Self-assembling Nanofibril Particles for Controlled Release of IV and SUBQ Therapeutics



    • Clinically approved methods for the controlled release of oral therapies have demonstrated their efficacy in reducing required dosage, administration frequency, and side effects, thereby boosting patient compliance. Despite these successes, no solution is available for the controlled release of intravenously and subcutaneously administered therapies.
    • The inventors synthesized copolymers composed of hydrophilic PEG and hydrophobic oligo(ethyl sulfide) (OES) blocks which self-assemble in aqueous solution to form two or three dimensional high aspect ratio nanofibril structures. Drug cargo can either be dissolved within the polymer, or covalently attached. The specific fibril structure and conditions that induce its disassembly can be tuned by altering the copolymer composition. 
    • The inventors injected various mouse models with the nanoparticles conjugated with fluorophore. They showed that the particles formed a depot at the injection site, are delivered to the lymph nodes via flow and cellular methods and are delivered to tumor tissue and tumor associated immune cells. This demonstration emphasizes the applicability of the invention in cancer therapeutics and vaccines. 

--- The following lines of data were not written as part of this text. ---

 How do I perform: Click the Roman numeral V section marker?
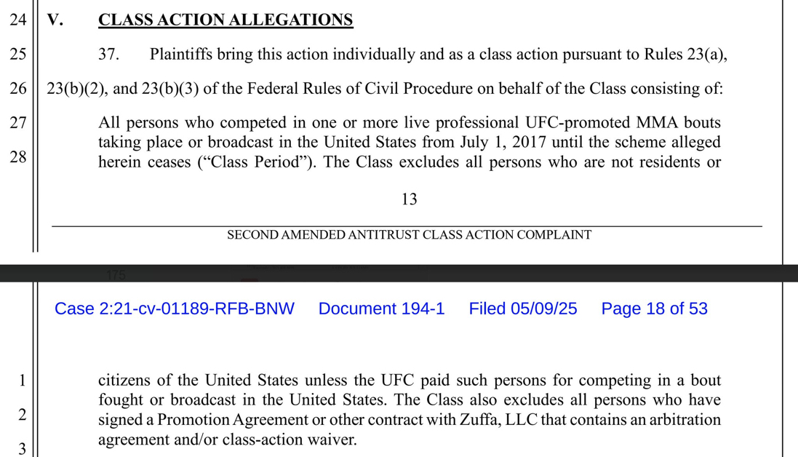[55, 20]
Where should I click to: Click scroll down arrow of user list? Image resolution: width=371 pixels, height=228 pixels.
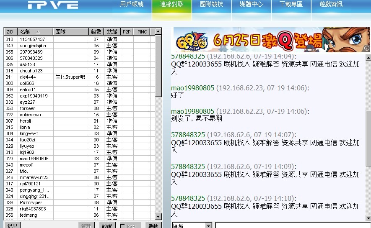point(158,217)
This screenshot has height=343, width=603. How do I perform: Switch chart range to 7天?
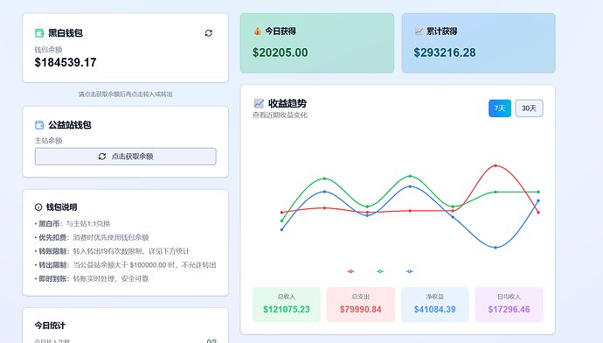[x=500, y=109]
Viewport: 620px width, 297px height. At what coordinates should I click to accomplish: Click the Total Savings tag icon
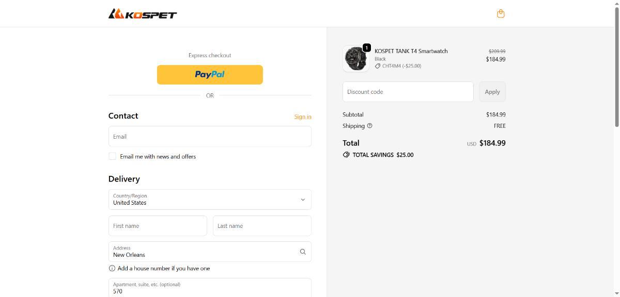(346, 155)
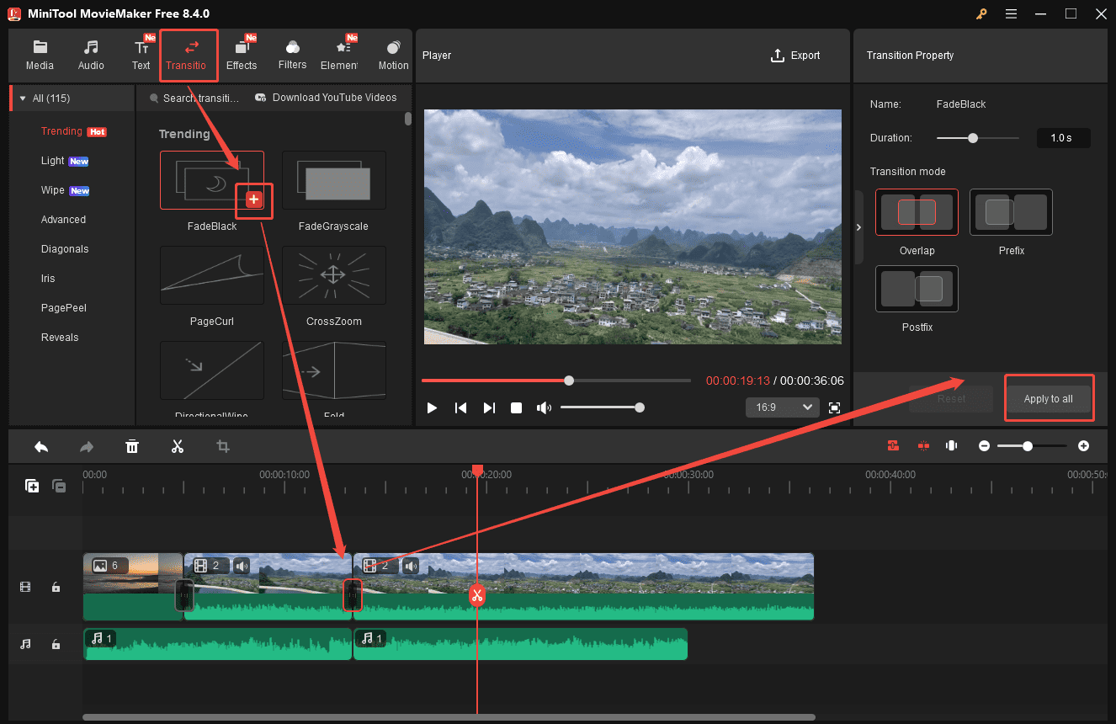Export the current project
This screenshot has height=724, width=1116.
point(794,55)
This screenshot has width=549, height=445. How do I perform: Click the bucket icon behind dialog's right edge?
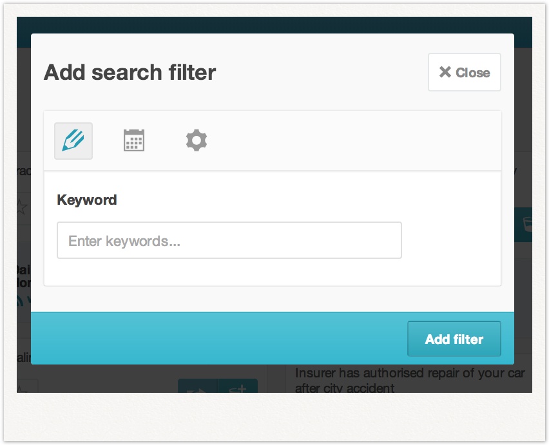coord(525,223)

    In vivo proof-of-concept experiment showing that nanoparticles can either remain at the injection site and form a depot or target cargo to the lymph nodes depending on functionalization. Mice were injected with 100ug fluorescent nanoparticle with or without 10ug of Toll-like receptor ligand CpG-B. Only CpG-B conjugated nanoparticles targeted the lymph nodes and the unfunctionalized nanoparticles remained at the injection site.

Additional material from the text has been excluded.